*Directions*.
1/ Rewrite the stretch of the Python text below from "If you'd like to eliminate duplicate entries but" through "key=lambda x: B.index(x))", putting "order" in place of "ordering".
2/ Decide whether each statement agrees with the Python text below, answering yes or no and quoting the words of the text that decide it: (a) To eliminate duplicate entries, the text says to use a set. (b) To keep the original list's order, the text says to sort the list alphabetically. (c) In the second example, B is built using filter(str.isalpha, a).
3/ According to the Python text below, whose answer is this one basically identical to?

*Source text*.
-- start --
This, of course, is basically identical to @chrisaycock's answer.

If you'd like to eliminate duplicate entries, use a set:

>>> A = ['ABCd 123', 'Efhgh 345', 'dhAsadjkhdk 23', 'ABCd 95']
>>> B = set(''.join(filter(str.isalpha, a)) for a in A)
>>> B
{'Efhgh', 'dhAsadjkhdk', 'ABCd'}

If you'd like to eliminate duplicate entries but you need to preserve the ordering of the original list, sort a set by index:

>>> A = ['ABCd 123', 'Efhgh 345', 'dhAsadjkhdk 23', 'ABCd 95']
>>> B = [''.join(filter(str.isalpha, a)) for a in A]
>>> B
['ABCd', 'Efhgh', 'dhAsadjkhdk', 'ABCd']
>>> C = sorted(set(B), key=lambda x: B.index(x))
-- end --
*Dataset records*.
-- start --
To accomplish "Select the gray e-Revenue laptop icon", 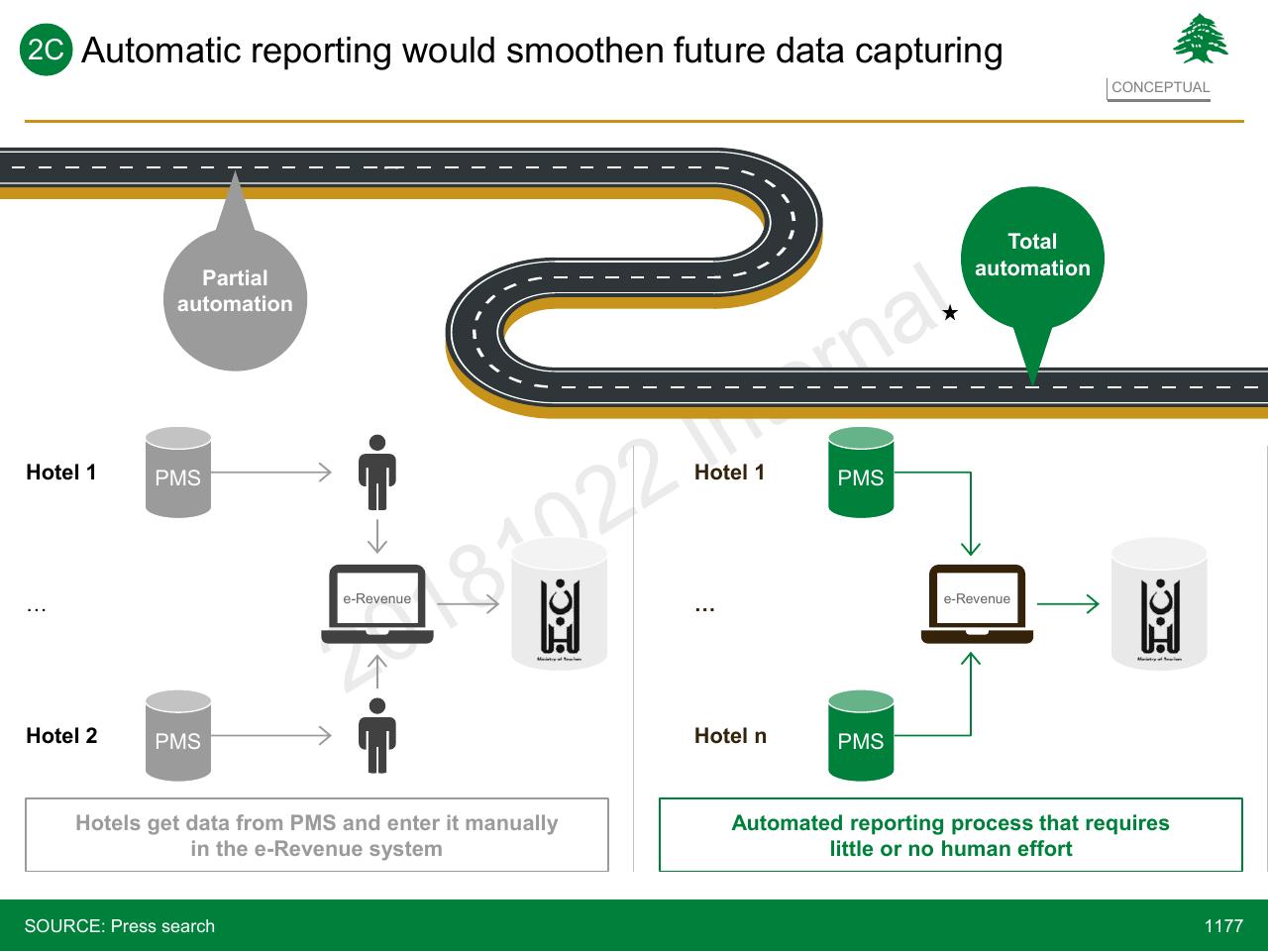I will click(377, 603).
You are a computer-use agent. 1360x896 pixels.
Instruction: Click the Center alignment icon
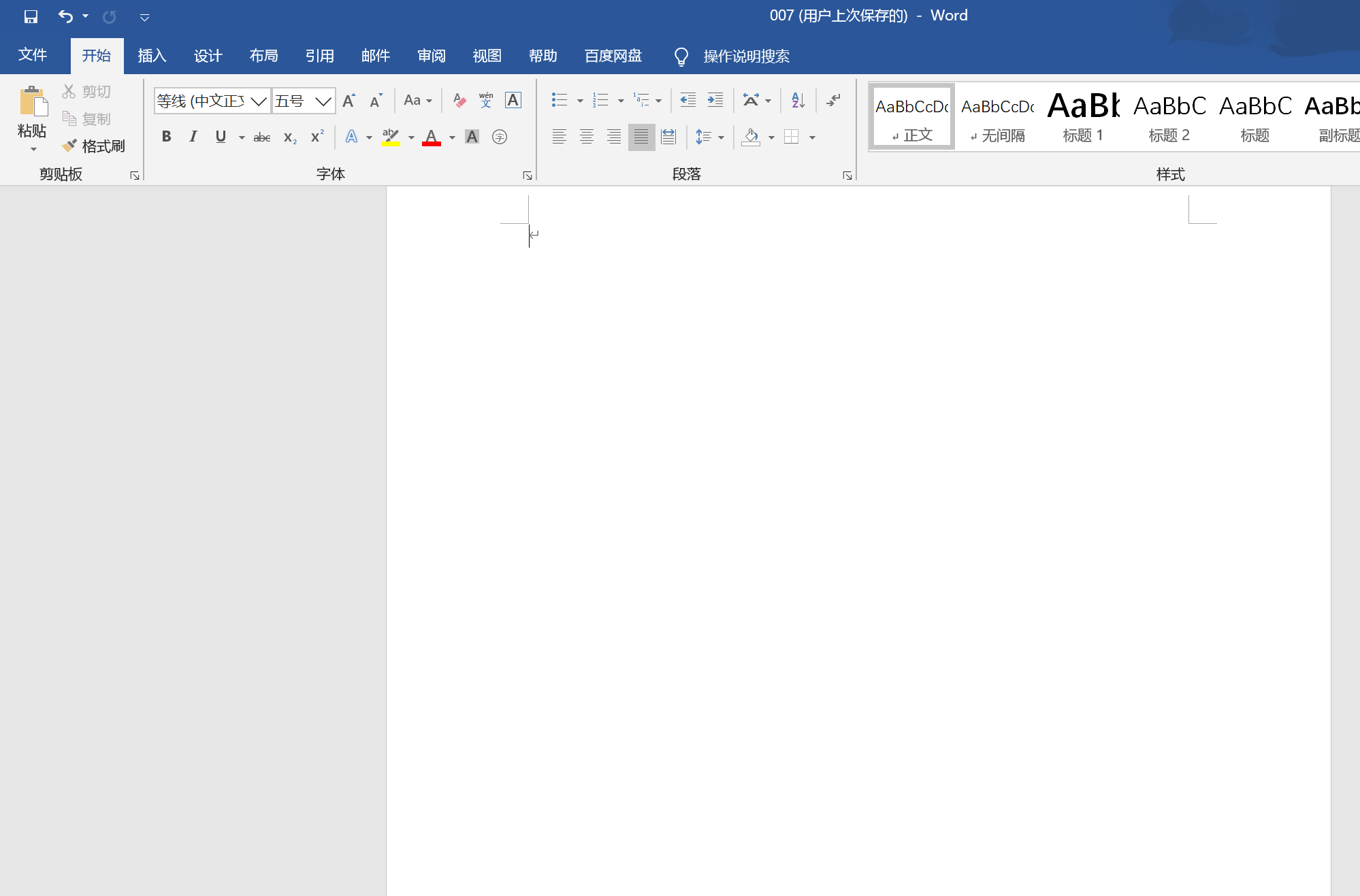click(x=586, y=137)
-- end --
-- start --
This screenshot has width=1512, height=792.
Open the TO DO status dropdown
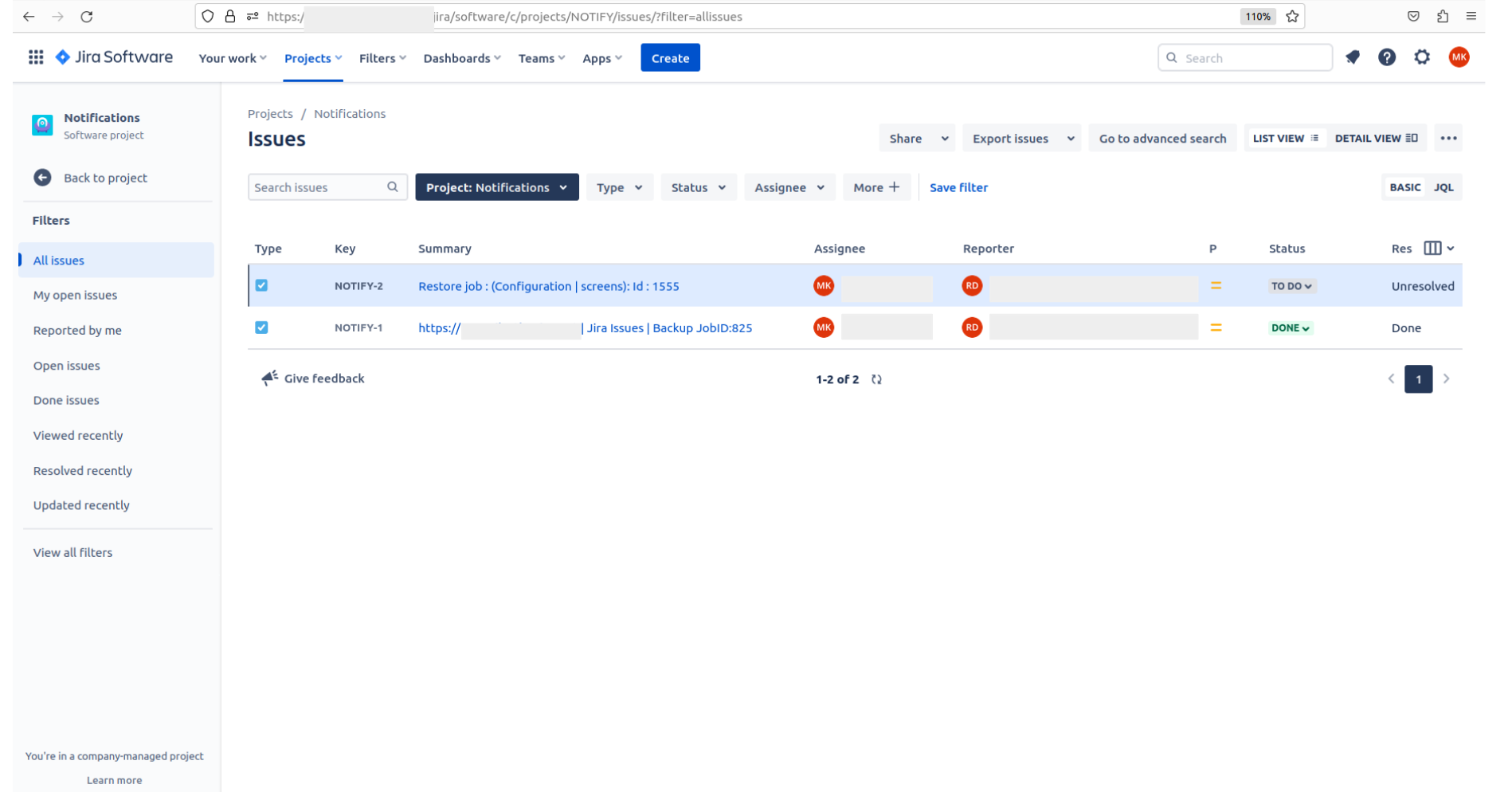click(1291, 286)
-- end --
*Final results*.
1/
If you'd like to eliminate duplicate entries but you need to preserve the order of the original list, sort a set by index:

>>> A = ['ABCd 123', 'Efhgh 345', 'dhAsadjkhdk 23', 'ABCd 95']
>>> B = [''.join(filter(str.isalpha, a)) for a in A]
>>> B
['ABCd', 'Efhgh', 'dhAsadjkhdk', 'ABCd']
>>> C = sorted(set(B), key=lambda x: B.index(x))

2/
(a) Yes: "If you'd like to eliminate duplicate entries, use a set:"
(b) No: "sort a set by index"
(c) Yes: "B = [''.join(filter(str.isalpha, a)) for a in A]"

3/ @chrisaycock's answer.